### Dataset excerpts

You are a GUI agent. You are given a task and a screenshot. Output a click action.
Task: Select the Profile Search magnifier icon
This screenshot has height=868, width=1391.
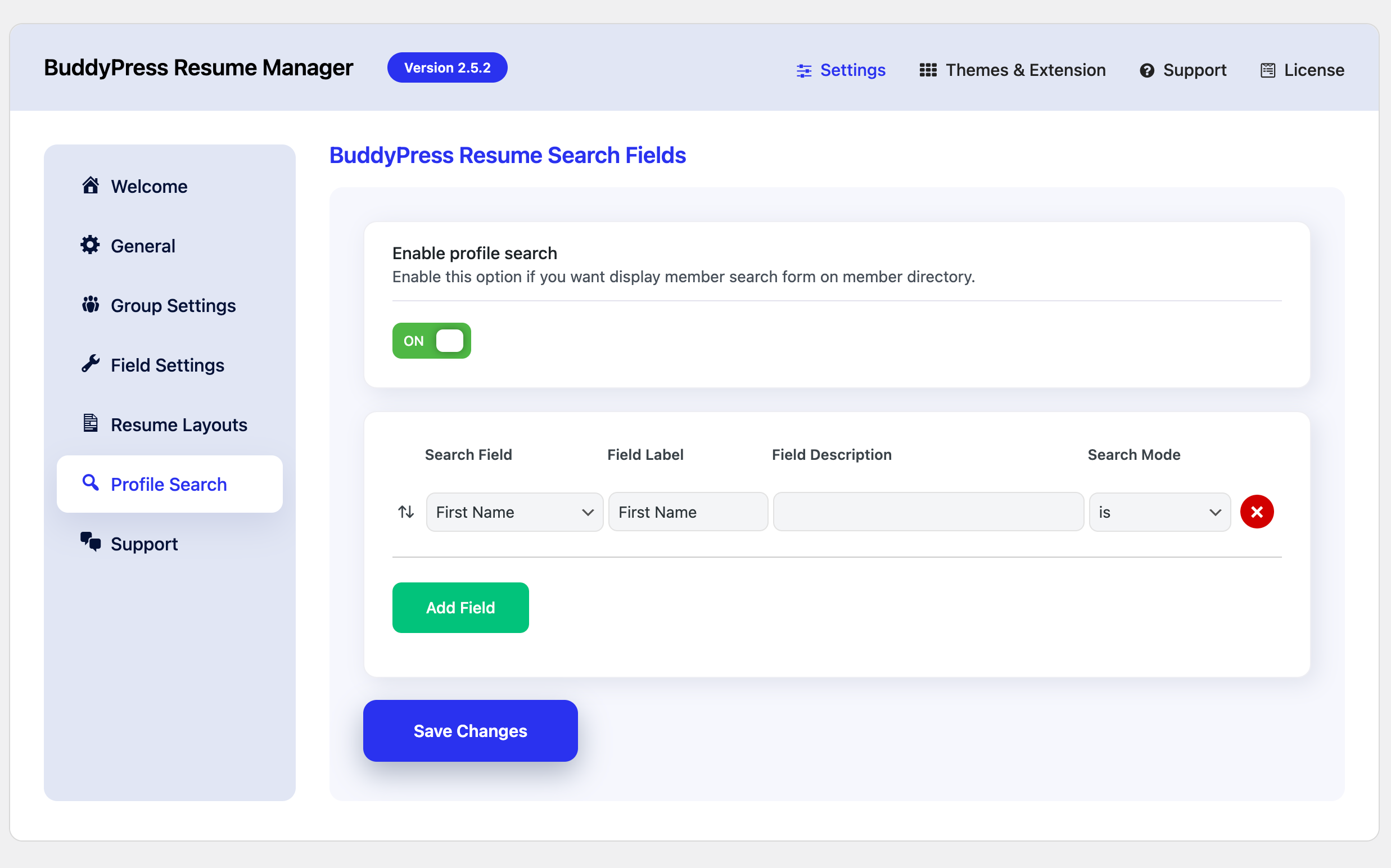(x=91, y=483)
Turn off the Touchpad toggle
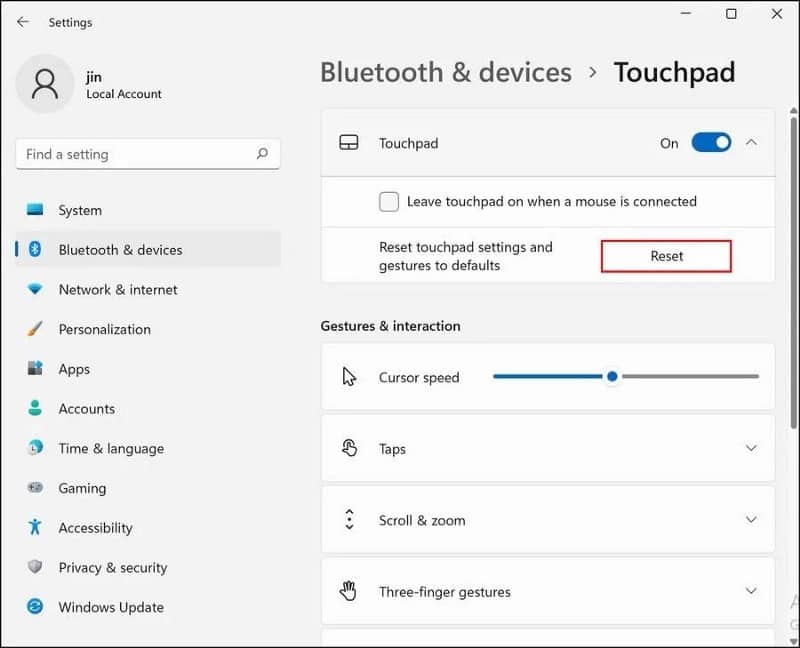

######

Tally the lines in the listing above that contain the string "screenshot", counting case, and give only the number.

Complete answer
2